(WHAT TO WORK ON): Output the items below verbatim, starting with the line that contains "Task: Select cell A5 containing Шишка" and going on through the line that contains "pos(115,26)", both included.
+++ EXERCISE MATERIAL +++
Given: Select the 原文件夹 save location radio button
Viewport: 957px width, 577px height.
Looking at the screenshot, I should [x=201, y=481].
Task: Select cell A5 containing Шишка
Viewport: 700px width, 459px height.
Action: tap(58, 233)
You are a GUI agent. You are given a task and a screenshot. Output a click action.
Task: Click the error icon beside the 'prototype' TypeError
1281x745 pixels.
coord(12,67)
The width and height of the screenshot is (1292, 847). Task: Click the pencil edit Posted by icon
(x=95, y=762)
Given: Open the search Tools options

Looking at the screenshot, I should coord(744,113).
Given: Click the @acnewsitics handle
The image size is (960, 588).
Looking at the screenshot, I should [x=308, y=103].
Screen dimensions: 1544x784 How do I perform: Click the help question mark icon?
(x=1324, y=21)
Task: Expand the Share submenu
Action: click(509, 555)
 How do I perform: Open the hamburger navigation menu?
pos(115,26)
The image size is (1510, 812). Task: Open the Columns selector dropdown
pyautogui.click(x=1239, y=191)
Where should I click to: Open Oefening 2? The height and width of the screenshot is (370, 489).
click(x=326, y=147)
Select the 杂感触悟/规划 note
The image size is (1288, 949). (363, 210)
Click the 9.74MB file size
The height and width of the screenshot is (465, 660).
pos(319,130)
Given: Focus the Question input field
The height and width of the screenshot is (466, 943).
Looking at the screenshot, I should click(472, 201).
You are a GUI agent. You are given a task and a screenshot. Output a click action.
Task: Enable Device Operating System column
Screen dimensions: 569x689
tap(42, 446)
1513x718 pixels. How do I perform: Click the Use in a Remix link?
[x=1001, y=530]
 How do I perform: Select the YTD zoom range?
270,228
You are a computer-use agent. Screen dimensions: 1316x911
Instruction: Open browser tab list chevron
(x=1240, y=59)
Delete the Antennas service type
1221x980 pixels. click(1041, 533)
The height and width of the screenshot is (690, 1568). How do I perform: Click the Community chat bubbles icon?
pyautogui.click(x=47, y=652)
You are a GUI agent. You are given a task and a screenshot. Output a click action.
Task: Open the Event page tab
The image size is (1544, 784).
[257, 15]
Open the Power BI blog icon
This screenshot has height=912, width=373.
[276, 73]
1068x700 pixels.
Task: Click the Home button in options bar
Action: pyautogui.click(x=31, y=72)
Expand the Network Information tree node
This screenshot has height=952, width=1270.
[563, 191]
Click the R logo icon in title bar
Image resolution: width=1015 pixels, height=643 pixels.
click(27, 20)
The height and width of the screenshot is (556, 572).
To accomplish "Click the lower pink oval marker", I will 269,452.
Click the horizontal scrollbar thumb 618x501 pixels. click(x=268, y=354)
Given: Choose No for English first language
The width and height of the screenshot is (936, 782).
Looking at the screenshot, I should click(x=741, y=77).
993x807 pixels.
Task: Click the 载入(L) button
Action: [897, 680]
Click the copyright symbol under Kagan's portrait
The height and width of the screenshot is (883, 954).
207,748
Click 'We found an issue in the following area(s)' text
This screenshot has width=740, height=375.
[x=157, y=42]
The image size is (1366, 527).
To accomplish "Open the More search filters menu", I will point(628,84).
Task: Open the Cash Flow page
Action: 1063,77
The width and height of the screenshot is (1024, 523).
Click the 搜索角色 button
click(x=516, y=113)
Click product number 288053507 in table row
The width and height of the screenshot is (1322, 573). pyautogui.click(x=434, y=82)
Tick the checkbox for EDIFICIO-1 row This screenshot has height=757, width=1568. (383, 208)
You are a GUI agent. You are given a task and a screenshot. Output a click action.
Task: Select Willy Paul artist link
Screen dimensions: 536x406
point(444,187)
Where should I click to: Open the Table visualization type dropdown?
+++
(RESPONSE):
Task: Select cell A5 containing Шишка
Viewport: 700px width, 459px height.
Action: tap(58, 233)
You are a GUI agent. You are given a task and a screenshot. Output a click action.
Task: Click the error icon beside the 'prototype' TypeError
1281x745 pixels.
coord(12,67)
The width and height of the screenshot is (1292, 847). Task: Click the pencil edit Posted by icon
(x=95, y=762)
Given: Open the search Tools options

Looking at the screenshot, I should coord(744,113).
Given: Click the @acnewsitics handle
The image size is (960, 588).
Looking at the screenshot, I should [x=308, y=103].
Screen dimensions: 1544x784 How do I perform: Click the help question mark icon?
(x=1324, y=21)
Task: Expand the Share submenu
Action: click(509, 555)
 How do I perform: Open the hamburger navigation menu?
pos(115,26)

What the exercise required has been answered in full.